> _Rows showing where targets appear_:

==============================

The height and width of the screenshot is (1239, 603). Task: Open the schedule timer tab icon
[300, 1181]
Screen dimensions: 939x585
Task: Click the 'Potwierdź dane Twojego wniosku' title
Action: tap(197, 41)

==============================

> _PROBLEM DESCRIPTION_: Set down each of the rows above again, line for line and without any change.

> _FINAL ANSWER_:
The height and width of the screenshot is (1239, 603). Task: Open the schedule timer tab icon
[300, 1181]
Screen dimensions: 939x585
Task: Click the 'Potwierdź dane Twojego wniosku' title
Action: tap(197, 41)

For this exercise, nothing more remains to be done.